▸ Exercise details
Everything in the data below should be restated word for word.

___

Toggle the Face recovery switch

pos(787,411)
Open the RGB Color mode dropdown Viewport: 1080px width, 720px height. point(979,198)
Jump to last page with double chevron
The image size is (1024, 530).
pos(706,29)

___

▸ Exercise answer
Toggle the Face recovery switch

pos(787,411)
Open the RGB Color mode dropdown Viewport: 1080px width, 720px height. point(979,198)
Jump to last page with double chevron
The image size is (1024, 530).
pos(706,29)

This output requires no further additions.